■ **Task description**:
How many lines below contain the string "heading"? Reply with the number alone.

■ **Material for this task**:
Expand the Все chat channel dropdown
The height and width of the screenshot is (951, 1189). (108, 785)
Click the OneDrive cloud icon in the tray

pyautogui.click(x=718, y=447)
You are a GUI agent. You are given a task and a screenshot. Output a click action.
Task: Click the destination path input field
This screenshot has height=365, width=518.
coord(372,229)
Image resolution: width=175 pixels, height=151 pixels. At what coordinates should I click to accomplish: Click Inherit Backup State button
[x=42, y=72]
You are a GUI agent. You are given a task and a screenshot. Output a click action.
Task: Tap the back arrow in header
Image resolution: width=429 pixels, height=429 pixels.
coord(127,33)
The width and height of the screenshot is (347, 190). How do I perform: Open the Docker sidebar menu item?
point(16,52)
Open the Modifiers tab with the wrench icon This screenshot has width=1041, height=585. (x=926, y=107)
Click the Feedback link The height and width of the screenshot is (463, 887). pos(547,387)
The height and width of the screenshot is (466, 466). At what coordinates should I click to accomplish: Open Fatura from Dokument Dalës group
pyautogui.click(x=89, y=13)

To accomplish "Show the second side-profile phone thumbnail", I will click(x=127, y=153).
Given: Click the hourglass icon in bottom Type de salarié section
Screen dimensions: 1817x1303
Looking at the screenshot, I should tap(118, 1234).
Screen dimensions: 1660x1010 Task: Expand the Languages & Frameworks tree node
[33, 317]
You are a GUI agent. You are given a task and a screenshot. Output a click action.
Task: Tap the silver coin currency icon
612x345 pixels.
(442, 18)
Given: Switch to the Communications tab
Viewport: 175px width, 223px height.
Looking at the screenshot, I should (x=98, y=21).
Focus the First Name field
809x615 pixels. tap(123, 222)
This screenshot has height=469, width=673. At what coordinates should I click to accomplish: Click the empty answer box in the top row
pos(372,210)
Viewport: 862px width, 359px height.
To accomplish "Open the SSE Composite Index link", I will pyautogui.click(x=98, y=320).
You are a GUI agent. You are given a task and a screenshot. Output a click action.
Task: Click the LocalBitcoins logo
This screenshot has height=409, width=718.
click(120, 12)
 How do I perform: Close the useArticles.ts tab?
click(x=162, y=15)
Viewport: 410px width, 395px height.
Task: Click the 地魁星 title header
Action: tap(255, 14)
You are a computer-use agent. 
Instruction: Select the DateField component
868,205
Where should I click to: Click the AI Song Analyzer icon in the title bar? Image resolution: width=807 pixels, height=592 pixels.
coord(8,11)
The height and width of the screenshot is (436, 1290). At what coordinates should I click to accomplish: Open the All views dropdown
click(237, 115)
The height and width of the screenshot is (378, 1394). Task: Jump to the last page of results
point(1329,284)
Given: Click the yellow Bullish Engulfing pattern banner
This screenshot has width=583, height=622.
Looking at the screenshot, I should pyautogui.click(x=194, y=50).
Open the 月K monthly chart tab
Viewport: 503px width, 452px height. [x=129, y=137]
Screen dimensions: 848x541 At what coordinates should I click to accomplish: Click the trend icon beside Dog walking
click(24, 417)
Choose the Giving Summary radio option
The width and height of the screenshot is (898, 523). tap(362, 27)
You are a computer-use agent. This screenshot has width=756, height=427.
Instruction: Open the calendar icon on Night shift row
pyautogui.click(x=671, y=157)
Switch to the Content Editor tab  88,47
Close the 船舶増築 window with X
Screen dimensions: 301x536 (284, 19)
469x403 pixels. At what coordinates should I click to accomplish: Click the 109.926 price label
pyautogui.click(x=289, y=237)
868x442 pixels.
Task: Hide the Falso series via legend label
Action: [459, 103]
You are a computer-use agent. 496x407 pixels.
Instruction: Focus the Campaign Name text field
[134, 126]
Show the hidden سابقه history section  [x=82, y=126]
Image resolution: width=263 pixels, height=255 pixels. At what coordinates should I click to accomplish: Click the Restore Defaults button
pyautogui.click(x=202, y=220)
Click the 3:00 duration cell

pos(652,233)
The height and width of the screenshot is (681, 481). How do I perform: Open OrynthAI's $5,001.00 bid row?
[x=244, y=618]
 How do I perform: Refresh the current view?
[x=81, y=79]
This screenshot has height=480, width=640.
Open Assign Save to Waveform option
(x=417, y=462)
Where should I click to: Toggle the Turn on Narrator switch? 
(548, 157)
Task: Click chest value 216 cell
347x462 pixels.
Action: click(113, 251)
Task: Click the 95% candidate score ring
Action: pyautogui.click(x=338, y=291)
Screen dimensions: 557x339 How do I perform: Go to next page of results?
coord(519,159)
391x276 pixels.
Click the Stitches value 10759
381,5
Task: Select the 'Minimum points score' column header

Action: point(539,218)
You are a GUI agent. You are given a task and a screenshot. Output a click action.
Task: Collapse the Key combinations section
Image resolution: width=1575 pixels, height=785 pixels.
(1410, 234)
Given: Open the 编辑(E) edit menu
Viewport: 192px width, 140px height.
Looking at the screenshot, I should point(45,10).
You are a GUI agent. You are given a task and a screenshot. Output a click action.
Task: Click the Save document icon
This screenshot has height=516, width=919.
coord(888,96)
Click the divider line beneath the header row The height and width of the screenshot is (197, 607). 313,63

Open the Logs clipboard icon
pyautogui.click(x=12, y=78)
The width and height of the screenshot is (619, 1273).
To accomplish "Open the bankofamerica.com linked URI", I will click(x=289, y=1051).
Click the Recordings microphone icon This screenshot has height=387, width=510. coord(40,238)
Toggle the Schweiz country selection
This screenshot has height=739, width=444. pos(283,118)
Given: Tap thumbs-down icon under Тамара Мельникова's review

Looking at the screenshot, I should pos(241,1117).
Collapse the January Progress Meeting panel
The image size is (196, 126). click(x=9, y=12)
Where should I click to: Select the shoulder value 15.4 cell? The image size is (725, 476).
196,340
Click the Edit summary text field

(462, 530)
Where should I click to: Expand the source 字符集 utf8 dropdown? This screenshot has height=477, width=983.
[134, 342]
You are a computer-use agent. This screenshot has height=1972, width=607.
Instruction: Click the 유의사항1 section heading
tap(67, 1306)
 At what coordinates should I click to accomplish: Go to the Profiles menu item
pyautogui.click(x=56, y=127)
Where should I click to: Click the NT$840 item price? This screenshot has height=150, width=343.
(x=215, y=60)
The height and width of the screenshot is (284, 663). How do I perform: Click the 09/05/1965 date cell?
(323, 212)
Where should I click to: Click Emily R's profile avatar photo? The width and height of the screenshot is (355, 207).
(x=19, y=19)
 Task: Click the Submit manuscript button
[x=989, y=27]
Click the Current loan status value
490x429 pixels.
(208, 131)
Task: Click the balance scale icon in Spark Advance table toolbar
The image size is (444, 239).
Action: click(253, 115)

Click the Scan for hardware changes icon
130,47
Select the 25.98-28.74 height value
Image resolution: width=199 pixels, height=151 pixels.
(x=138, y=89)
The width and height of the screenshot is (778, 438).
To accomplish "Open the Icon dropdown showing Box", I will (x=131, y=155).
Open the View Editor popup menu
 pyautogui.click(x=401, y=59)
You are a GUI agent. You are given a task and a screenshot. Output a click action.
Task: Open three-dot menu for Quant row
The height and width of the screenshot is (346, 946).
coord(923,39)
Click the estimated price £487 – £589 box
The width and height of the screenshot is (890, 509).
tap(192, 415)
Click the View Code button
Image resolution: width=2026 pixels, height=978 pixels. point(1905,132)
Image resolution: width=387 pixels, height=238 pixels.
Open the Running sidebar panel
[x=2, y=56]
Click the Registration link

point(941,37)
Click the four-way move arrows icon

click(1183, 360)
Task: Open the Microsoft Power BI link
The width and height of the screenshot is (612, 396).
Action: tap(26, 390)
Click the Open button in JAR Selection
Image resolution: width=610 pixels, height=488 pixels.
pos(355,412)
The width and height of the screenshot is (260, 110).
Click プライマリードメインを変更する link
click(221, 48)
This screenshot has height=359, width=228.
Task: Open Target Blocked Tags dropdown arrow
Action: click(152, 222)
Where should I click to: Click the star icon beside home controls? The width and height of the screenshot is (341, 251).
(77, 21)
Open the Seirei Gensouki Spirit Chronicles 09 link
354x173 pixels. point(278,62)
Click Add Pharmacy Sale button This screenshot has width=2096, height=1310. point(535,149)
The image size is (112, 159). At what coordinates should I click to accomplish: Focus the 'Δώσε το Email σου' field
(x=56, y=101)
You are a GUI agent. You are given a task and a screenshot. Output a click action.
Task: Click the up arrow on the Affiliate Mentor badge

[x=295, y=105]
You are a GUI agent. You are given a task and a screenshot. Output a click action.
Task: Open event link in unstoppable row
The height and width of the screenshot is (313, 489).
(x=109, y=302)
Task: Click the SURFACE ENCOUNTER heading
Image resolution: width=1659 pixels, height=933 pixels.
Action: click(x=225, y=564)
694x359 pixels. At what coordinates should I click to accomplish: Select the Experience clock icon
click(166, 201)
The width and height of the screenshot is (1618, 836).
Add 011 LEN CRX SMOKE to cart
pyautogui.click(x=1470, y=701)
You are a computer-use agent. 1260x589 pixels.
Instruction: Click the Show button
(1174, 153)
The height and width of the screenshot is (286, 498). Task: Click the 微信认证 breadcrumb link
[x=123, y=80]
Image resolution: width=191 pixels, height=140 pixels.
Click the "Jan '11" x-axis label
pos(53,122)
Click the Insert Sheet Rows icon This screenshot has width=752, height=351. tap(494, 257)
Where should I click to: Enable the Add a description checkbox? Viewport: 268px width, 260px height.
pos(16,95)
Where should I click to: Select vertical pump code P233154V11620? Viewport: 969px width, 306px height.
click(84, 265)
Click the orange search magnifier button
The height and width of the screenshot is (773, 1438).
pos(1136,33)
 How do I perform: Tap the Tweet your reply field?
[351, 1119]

■ **Result of this task**:
2